**Compito richiesto 1**
Nel racconto «Tre storie di Italiani», per quanti anni Sasha ha vissuto a Perugia?
**Compito richiesto 2**
Prosegua il racconto «Tre storie di Italiani» a partire dall'ultima frase riportata.

**Testo selezionato**
Tre storie di Italiani

I wrote this last year and it’s incredibly relevant also today. As an immigrant I often dream of going back ‘home’ to Italy while at the same time Italy’s current status saddens me hugely.

Da immigrata che non vive in Italia mi unisco al rumore e all’inchiostro di questi giorni raccontando tre storie.

* Sasha è il carpentiere che sta cambiando le porte del mio appartamento. L’ho incontrato per la prima volta venerdì a casa da me, silenzioso lavorava ad una porta mentre io parlavo con gli altri muratori. Dopo un po’ che mi guardava mentre ero lì in giro mi ha chiesto di dove fossi. Qualcosa nei suoi occhi mi ha fatto pensare che lo sapesse già ‘Guess’ gli ho risposto io, indovina. Lui sicuro mi dice in Italiano ‘Tu sei Italiana’. YaY risposta esatta! Mi racconta allora che lui è vissuto a Perugia per 13 anni, viene dalla Moldova e a lui l’Italia ‘piace da morire’, l’Italia è bellissima mi dice ‘la gente in Italia è eccezionale’, tutti l’hanno sempre trattato benissimo, si stava bene, poi nel 2011 c’è stata la crisi e allora non hanno iniziato a pagarlo più regolarmente, ‘mi hanno sempre pagato tutto alla fine’ ci tiene a specificare ‘pero’ sai magari ogni due o tre mesi’ e allora alla fine è venuto qua. ‘Ma come vita in Italia… è bellissimo’ Mi chiede se studio (God bless him), di dove sono, guardiamo insieme su google maps dove è la Moldova perché ahimè non lo so, tra la Romania e all’Ucraina, lui quindi parla Russo ma è portato per le lingue e parla benissimo l’Italiano, mi chiede cosa faccio ‘Ma tu perché sei qui?’ vuole sapere, ‘Tu sei Italiana, perché sei qui?’. Nei suoi occhi l’amore e la nostalgia per l’Italia sono palpabili. Mi racconta che in Italia andava al mare, che aveva tanti amici e qui si sente come un robot, che si alza la mattina lavora, va in palestra e torna a casa e gli inglesi sono un po’ strani. Sfodero il mio ottimismo per dirgli che in 50min si va a Brighton da qui, non c’è mai stato, certo l’acqua è freddina ma è pur sempre mare e si vede il fondo lo rassicuro. Non convinto affatto Sasha mi dice che lo posso chiamare Alessandro. Poi mi aiuta e traduce la miriade di domande che ho per gli altri muratori che sono tutti polacchi con cui non sempre riesco a comunicare. Grazie gli dico io ‘sai non è sempre facile farsi capire’ ‘ma figurati’ mi risponde.

**Dati forniti**

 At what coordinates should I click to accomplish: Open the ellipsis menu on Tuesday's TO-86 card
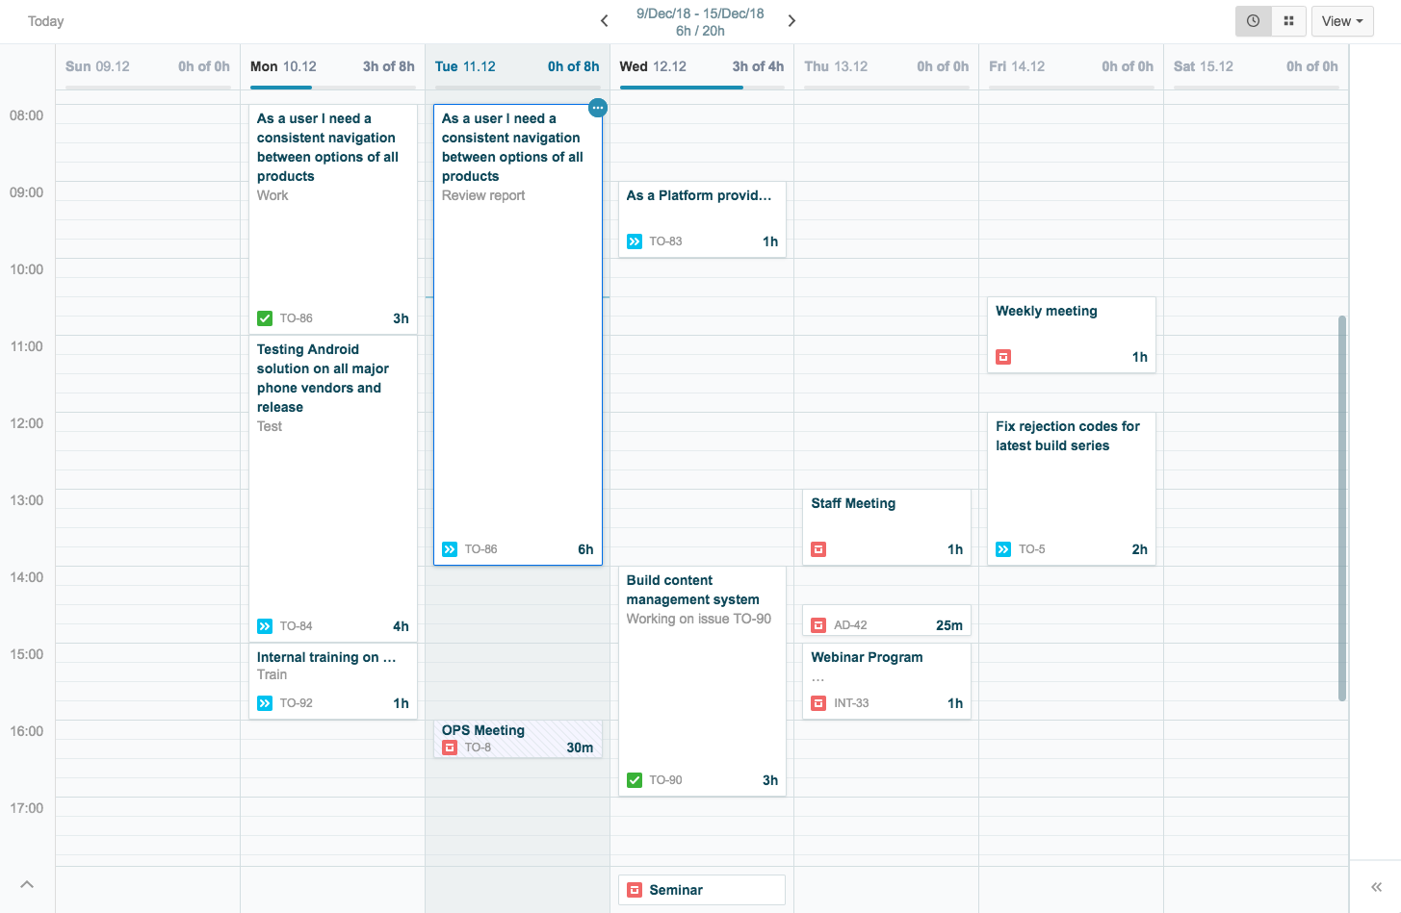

**Risultato 1**
Sasha ha vissuto a Perugia per 13 anni.

**Risultato 2**
* Purtroppo non ricordo il suo nome, l’ho incontrato da Tayyabs, ristorante leggendario di East London Indiano con cucina Punjab. Io ero al tavolo con degli amici Italiani, uno di loro con una compagna straniera quindi parliamo in Inglese, lui è il nostro cameriere e durante tutta la cena non è che si sforzi molto nell’aiutarci a capire il menù che non conosciamo, insomma l’agnello vecchio è l’agnello vecchio e questa altra cosa meglio se la lasciamo perdere. Ora del conto gli chiedo di dove sia perché a me pare ovvio che non assomigli agli altri camerieri e forse non è del Punjab. No ci dice che lui è nato in Sri Lanka ma è Italiano. Allora ci palesiamo ‘Anche noi siamo Italiani’ ‘No siete Italiani ma me lo dovevate dire prima!’. Per prima cosa ci porta delle lattine di birra (Tayyabs è un ristorante in cui non servono alcolici ma chi va se lo può portare da casa – ovviamente Sasha aveva ragione che gli inglesi sono strani). D’un tratto si anima, è come se da stanco cameriere con 20 tavoli da servire in un casino pazzesco ritrovi nuova energia e ci racconta. Lui ha vissuto a Brescia 17 anni, suo fratello vive a Milano, suo cucino a Bergamo, noi siamo di Milano gli diciamo. Praticamente siamo come la sua famiglia. Lui certo è nato in India ma è e si sente Italiano. Si sta così bene in Italia, ci racconta di quanto e come lui si sente Italiano e di dove ora abita tutta la sua famiglia, lui è venuto qui perché c’è più lavoro. Quasi fatichiamo a salutarlo e ad andare via mentre ci porta altre birre e si rammarica con sincerità di non aver saputo prima che eravamo Italiani anche noi.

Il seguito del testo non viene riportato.